_EXTRAIT FOURNI_.
────

Spécial sécurité : trou dans les Java de Windows et Linux

Aujourd'hui, nos confrères de CNIS, magazine spécialisé dans la sécurité informatique, se penchent sur l'exploitation d'une faille affectant le composant Java Web Start d'Oracle/Sun. Avant de revenir sur un débat du Forum International de la Cybercriminalité sur la collaboration public/privé dans la cyberdéfense, prolongé par la lecture d'un document touffu - signé Dan Geer, d’In-Q-Tel - sur l'équilibre politique à trouver entre respect des libertés et renforcement de la sécurité.

Sommaire :

- Trou dans les Java Windows et Linux

- FIC 2010 : sécurité, politique, libertés et cyber-attaques, impossible équation

- Sécurité, politique et libertés : Dan Geer, le risque et le paradoxe 
 

1) Trou dans les Java Windows et Linux

Après la superbe et pourtant antique faille VDM, voici que Tavis Ormandy dévoile un nouveau trou de sécurité affectant cette fois le composant Java Web Start de Sun/Oracle, dans sa version destinée à « tous les environnements Windows ». Devant le peu de réaction de la part d’Oracle qui estimerait que le trou de sécurité ne nécessite pas de correctif « hors calendrier » (le rythme des rustines Oracle est trimestriel), le chercheur a décidé de publier à la fois une alerte sur la liste Full Disclosure et une preuve de faisabilité sur son propre site. PoC qui exécute à distance le lancement de la calculatrice Windows.

Bien que précisant un prudent « I believe non-Windows installations are unaffected », il semblerait tout de même que Linux en pâtisse également. C’est ce qu’indique en tout cas le blog de Ruben Santamarta, qui accompagne également ses recherches d’un petit code d’exploitation. Santamarta précise toutefois «  Bien que Linux contienne ce code vulnérable, je n’ai pas été capable de l’exploiter de la même manière ».

2) FIC 2010 : sécurité, politique, libertés et cyber-attaques, impossible équation

Il y a dans l’air comme un parfum de cyber-mobilisation, de cyber-crainte, de cyber-esprit cocardier, de cyber-patrie en danger, de cyber-lois et, commencent à dire certains, de cyber-oubli des libertés fondamentales. Ce fut d’ailleurs le thème d’un des ateliers du FIC 2010 (Forum International de la Cybercriminalité), qui réunissait MM Guillaume Tissier, directeur au pôle risques opérationnels, DEIS, l’ingénieur général des Mines Jean-Pierre Dardayrol, du Conseil Général de l’Industrie, Sébastien Heon, senior manager chez EADS, Stanislas de Maupeou, chef de la cyberdéfense de Thales, et Philippe Wolf, ingénieur général de l’Armement, représentant l’Anssi. Un aréopage de sages qui, près de trois ans après la publication du Livre blanc sur la Défense et la Sécurité nationale, faisaient le point sur la collaboration public/privé. Débat d’autant plus intéressant qu’il se déroulait après de nombreuses escarmouches techno-politiques (Estonie, Géorgie, Iran, intrusions des administrations européennes « apparemment Chinoises », vague d’attaque Aurora etc).

────

_EXTRAITS DES LIGNES_.
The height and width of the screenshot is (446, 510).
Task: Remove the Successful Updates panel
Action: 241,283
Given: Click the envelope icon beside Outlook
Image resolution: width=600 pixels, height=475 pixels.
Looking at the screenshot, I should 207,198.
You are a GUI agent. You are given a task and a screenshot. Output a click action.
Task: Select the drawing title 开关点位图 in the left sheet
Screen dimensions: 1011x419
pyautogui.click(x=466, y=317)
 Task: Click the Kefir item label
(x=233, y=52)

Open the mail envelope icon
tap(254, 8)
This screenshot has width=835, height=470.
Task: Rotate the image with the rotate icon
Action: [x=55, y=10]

────

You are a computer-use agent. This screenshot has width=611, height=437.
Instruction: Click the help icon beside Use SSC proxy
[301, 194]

────

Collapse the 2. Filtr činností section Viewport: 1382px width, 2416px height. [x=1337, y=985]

────

_TRAVAIL DEMANDÉ_. Recopiez le passage de l'extrait fourni qui commence par les mots contenant « Spécial sécurité : trou » et s'achève sur « de la sécurité. », en substituant « dense » à « touffu ».

_SOLUTION PROPOSÉE_.
Spécial sécurité : trou dans les Java de Windows et Linux

Aujourd'hui, nos confrères de CNIS, magazine spécialisé dans la sécurité informatique, se penchent sur l'exploitation d'une faille affectant le composant Java Web Start d'Oracle/Sun. Avant de revenir sur un débat du Forum International de la Cybercriminalité sur la collaboration public/privé dans la cyberdéfense, prolongé par la lecture d'un document dense - signé Dan Geer, d’In-Q-Tel - sur l'équilibre politique à trouver entre respect des libertés et renforcement de la sécurité.